(Stored records)
☆ ☆ ☆ ☆ ☆ ☆ ☆
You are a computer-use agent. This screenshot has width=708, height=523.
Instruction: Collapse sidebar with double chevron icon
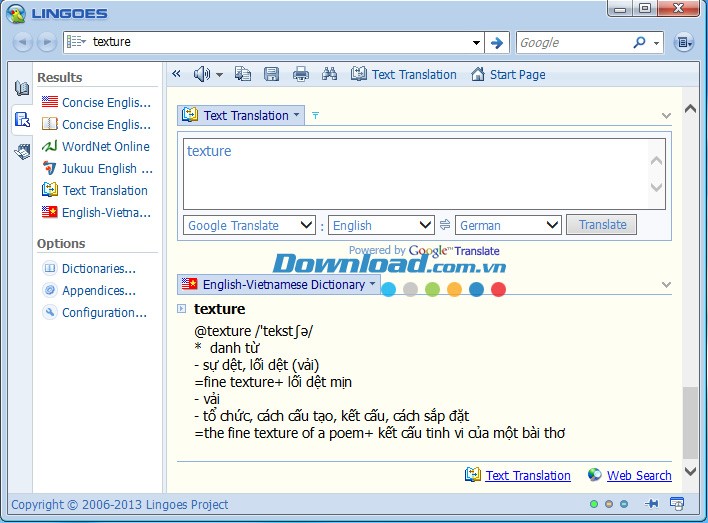point(177,74)
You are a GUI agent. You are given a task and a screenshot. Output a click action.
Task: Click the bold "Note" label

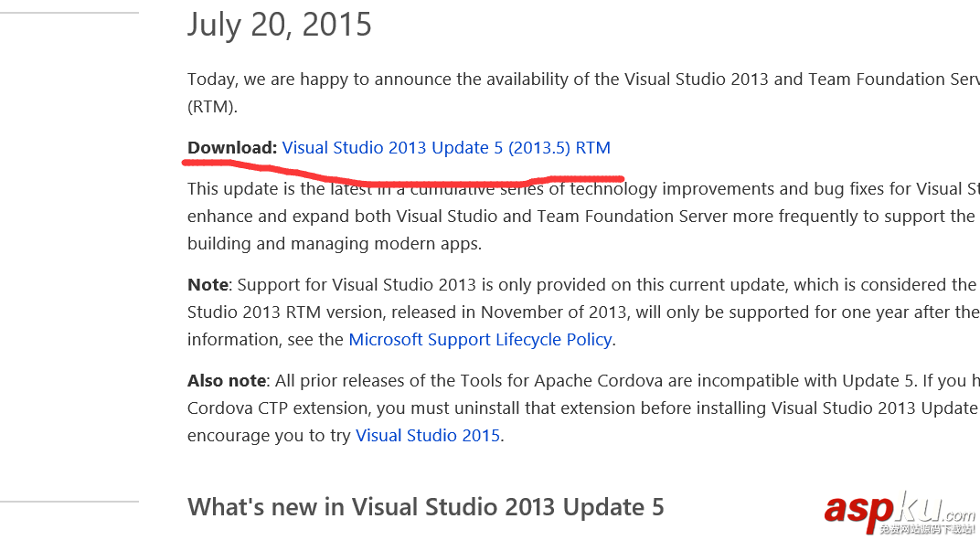click(208, 285)
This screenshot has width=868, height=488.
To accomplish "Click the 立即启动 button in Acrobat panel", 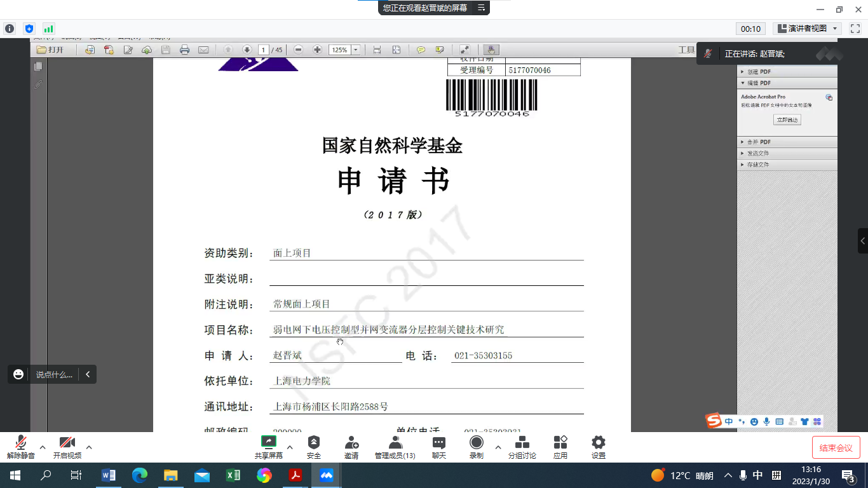I will click(x=787, y=119).
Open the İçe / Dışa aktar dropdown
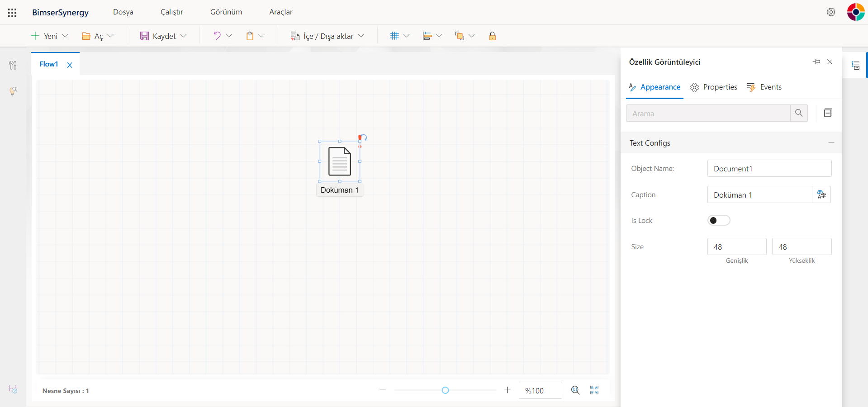868x407 pixels. tap(361, 36)
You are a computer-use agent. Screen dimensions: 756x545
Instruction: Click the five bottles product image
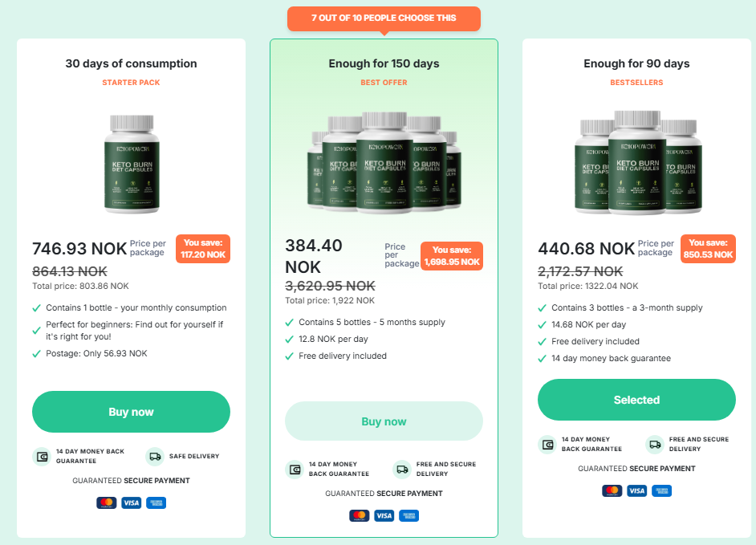384,164
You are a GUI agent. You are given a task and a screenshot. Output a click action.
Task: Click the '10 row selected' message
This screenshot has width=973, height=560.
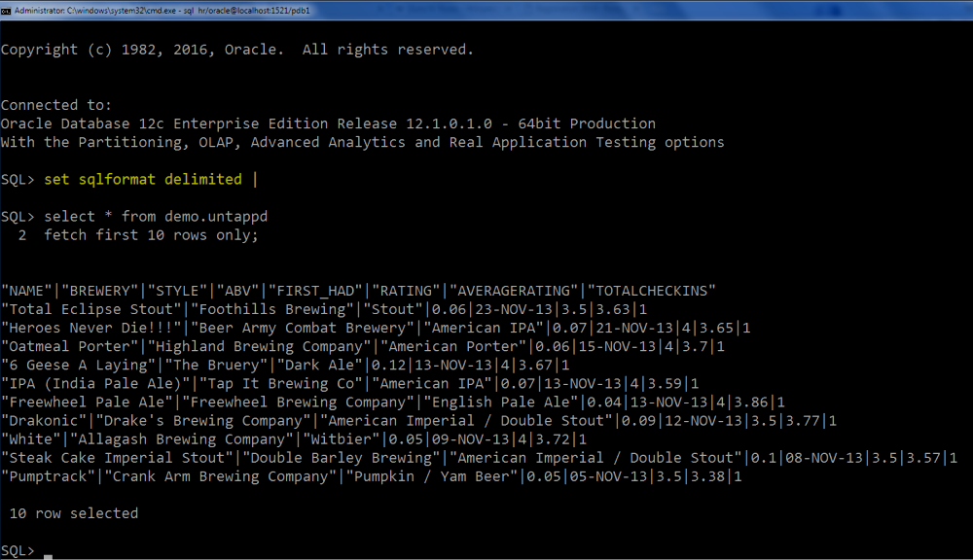[74, 513]
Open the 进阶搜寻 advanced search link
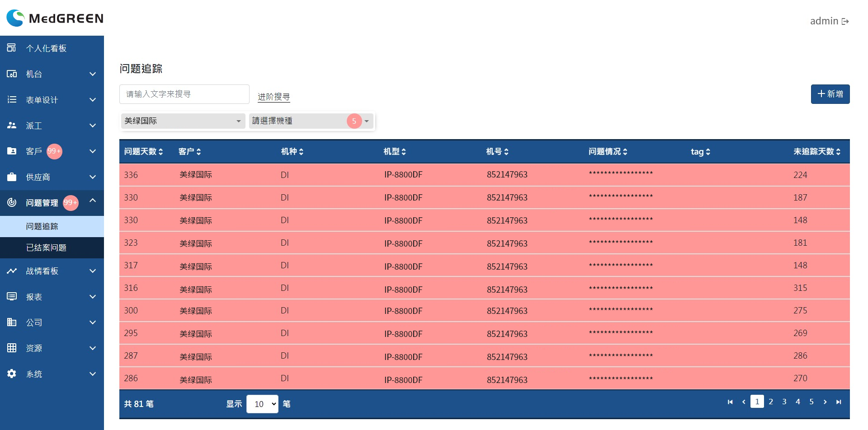Screen dimensions: 868x430 (x=274, y=97)
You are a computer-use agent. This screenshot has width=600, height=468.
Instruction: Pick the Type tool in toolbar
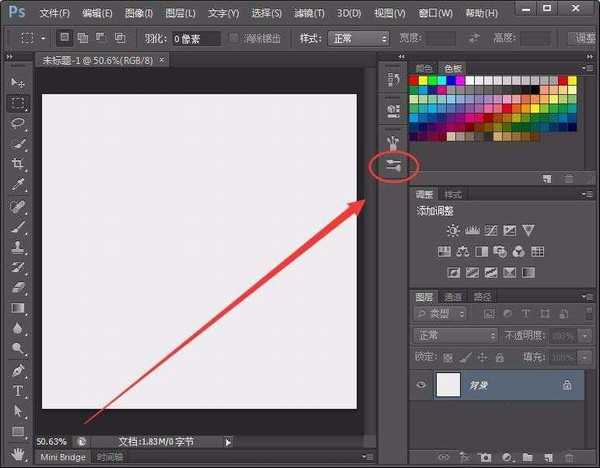18,390
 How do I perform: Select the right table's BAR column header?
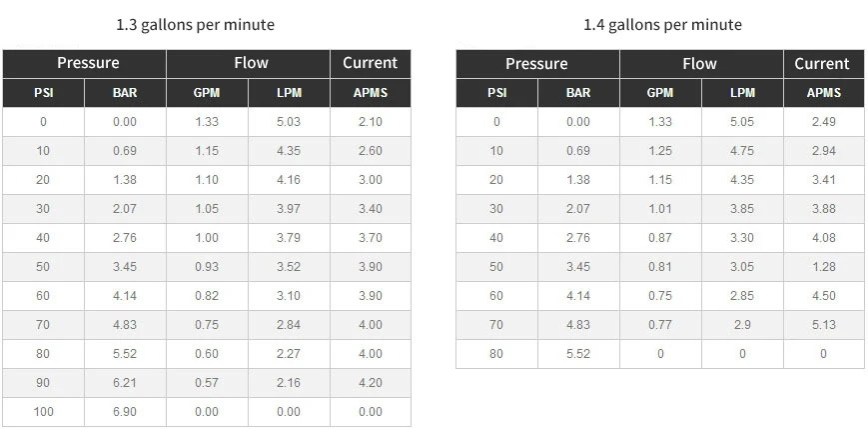coord(578,93)
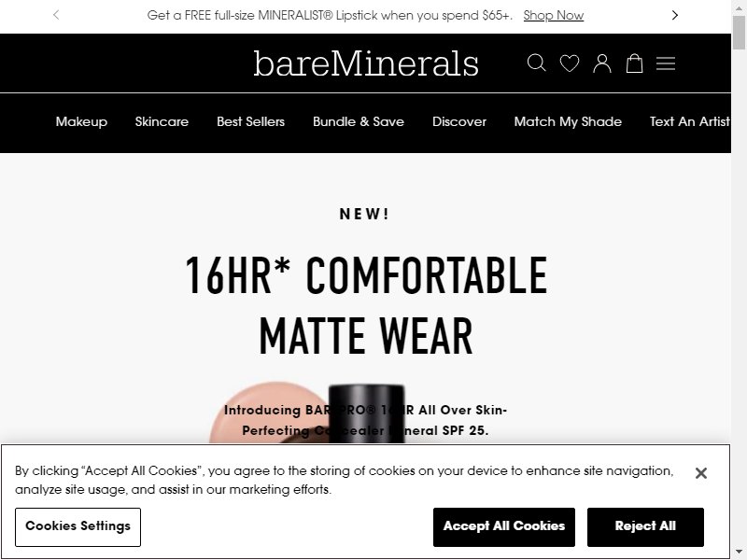Open the wishlist heart icon

[570, 63]
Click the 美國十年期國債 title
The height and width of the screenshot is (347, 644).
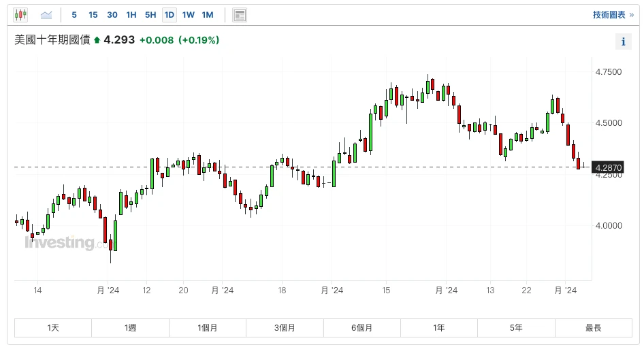[52, 40]
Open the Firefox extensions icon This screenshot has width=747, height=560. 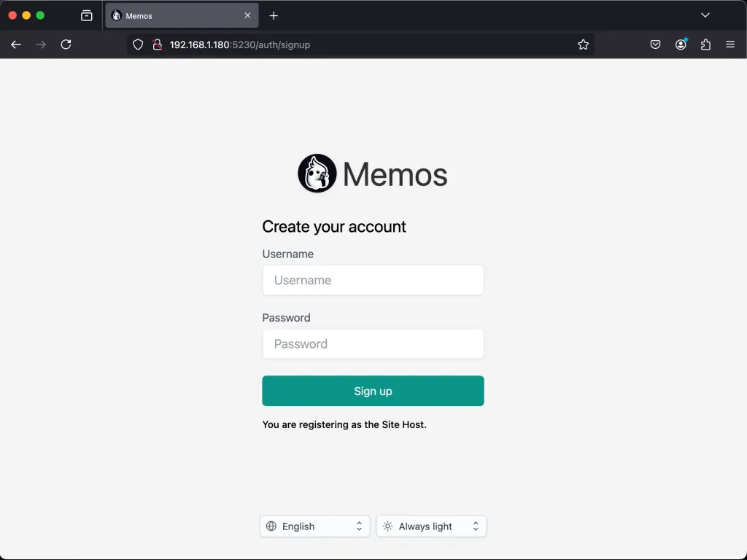coord(705,44)
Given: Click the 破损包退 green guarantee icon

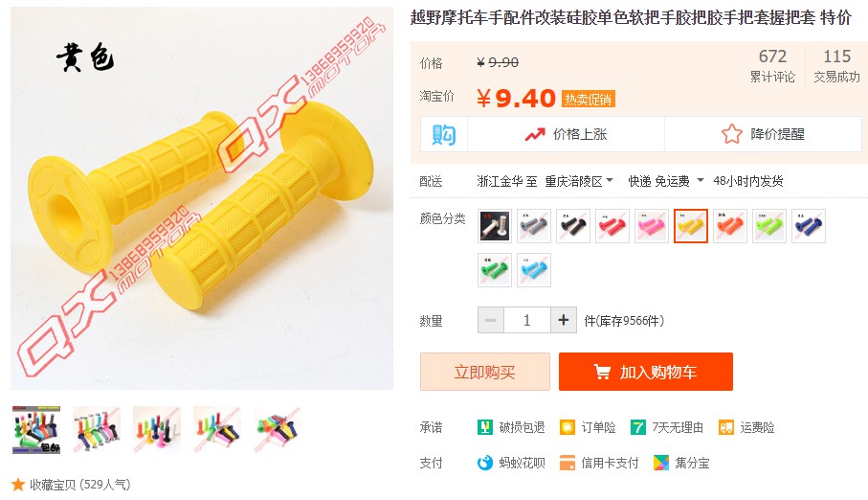Looking at the screenshot, I should click(x=485, y=427).
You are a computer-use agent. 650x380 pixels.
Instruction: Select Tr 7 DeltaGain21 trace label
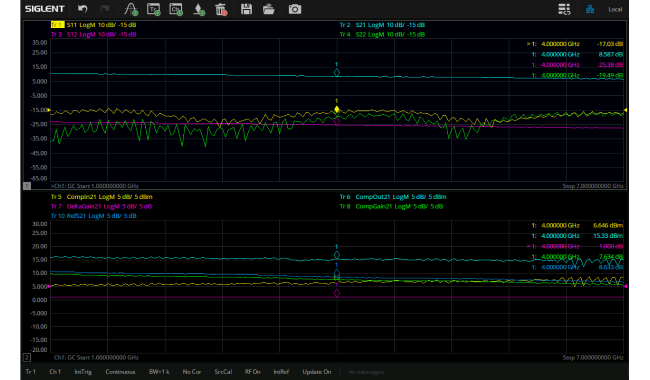pyautogui.click(x=101, y=206)
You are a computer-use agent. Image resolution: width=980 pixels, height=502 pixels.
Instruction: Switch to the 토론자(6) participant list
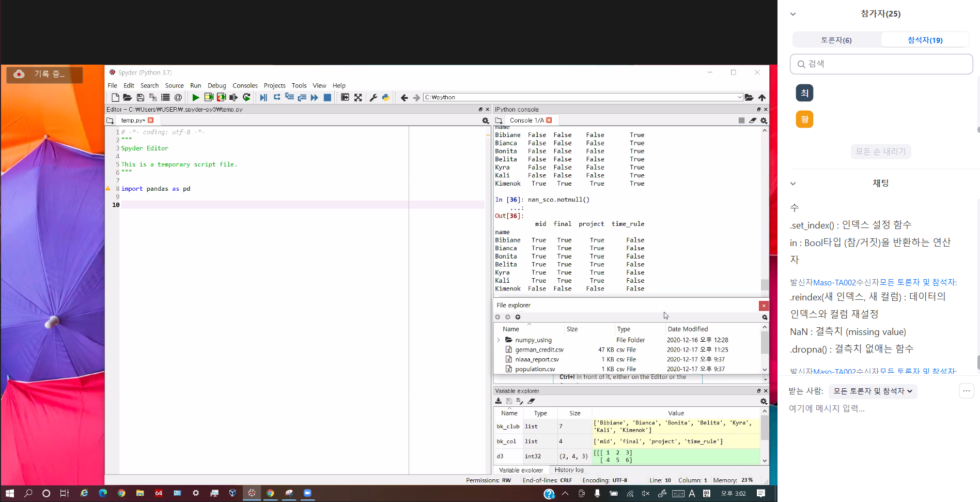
☆ ☆ ☆ ☆ ☆ ☆ ☆
_WHAT THE TASK ASKS_: Using the data above, tally each line that contains "computer". Write only the total.

_TASK RESPONSE_: 5